- Task prompt
All of the data should be restated word for word.

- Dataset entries
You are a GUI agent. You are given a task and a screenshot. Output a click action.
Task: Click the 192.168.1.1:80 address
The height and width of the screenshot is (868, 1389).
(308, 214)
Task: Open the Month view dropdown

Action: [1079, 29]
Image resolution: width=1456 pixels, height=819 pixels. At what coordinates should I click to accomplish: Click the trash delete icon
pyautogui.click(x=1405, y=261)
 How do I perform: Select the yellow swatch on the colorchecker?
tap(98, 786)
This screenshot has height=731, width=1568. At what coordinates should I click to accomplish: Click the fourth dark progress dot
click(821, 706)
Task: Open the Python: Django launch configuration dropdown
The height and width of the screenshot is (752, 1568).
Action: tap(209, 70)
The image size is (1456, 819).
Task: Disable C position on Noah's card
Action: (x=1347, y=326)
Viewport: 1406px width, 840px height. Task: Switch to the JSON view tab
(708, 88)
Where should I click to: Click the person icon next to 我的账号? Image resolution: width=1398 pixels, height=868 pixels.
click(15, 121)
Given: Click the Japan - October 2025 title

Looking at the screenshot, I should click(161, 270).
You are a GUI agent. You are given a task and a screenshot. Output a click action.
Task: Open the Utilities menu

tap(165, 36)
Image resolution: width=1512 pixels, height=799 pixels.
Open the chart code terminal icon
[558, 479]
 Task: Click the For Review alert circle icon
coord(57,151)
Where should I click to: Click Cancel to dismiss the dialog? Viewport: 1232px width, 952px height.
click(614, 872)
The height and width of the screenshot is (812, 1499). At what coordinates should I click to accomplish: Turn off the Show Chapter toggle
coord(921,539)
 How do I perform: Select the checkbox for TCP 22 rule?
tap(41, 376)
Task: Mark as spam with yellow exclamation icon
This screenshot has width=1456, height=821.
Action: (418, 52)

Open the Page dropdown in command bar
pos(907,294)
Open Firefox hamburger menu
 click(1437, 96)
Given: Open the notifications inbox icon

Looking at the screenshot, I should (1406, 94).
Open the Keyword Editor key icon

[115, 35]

- Response area
You are a GUI agent. You are given a task and a screenshot. Output a click action.
Task: Click the 192.168.1.1:80 address
The height and width of the screenshot is (868, 1389).
(308, 214)
Task: Open the Month view dropdown

Action: [1079, 29]
Image resolution: width=1456 pixels, height=819 pixels. At what coordinates should I click to accomplish: Click the trash delete icon
pyautogui.click(x=1405, y=261)
 How do I perform: Select the yellow swatch on the colorchecker?
tap(98, 786)
This screenshot has height=731, width=1568. At what coordinates should I click to accomplish: Click the fourth dark progress dot
click(821, 706)
Task: Open the Python: Django launch configuration dropdown
The height and width of the screenshot is (752, 1568).
Action: tap(209, 70)
The image size is (1456, 819).
Task: Disable C position on Noah's card
Action: (x=1347, y=326)
Viewport: 1406px width, 840px height. Task: Switch to the JSON view tab
(708, 88)
Where should I click to: Click the person icon next to 我的账号? Image resolution: width=1398 pixels, height=868 pixels.
click(15, 121)
Given: Click the Japan - October 2025 title

Looking at the screenshot, I should click(161, 270).
You are a GUI agent. You are given a task and a screenshot. Output a click action.
Task: Open the Utilities menu

tap(165, 36)
Image resolution: width=1512 pixels, height=799 pixels.
Open the chart code terminal icon
[558, 479]
 Task: Click the For Review alert circle icon
coord(57,151)
Where should I click to: Click Cancel to dismiss the dialog? Viewport: 1232px width, 952px height.
click(614, 872)
The height and width of the screenshot is (812, 1499). At what coordinates should I click to accomplish: Turn off the Show Chapter toggle
coord(921,539)
 How do I perform: Select the checkbox for TCP 22 rule?
tap(41, 376)
Task: Mark as spam with yellow exclamation icon
This screenshot has width=1456, height=821.
Action: (418, 52)

Open the Page dropdown in command bar
pos(907,294)
Open Firefox hamburger menu
 click(1437, 96)
Given: Open the notifications inbox icon

Looking at the screenshot, I should (1406, 94).
Open the Keyword Editor key icon

[115, 35]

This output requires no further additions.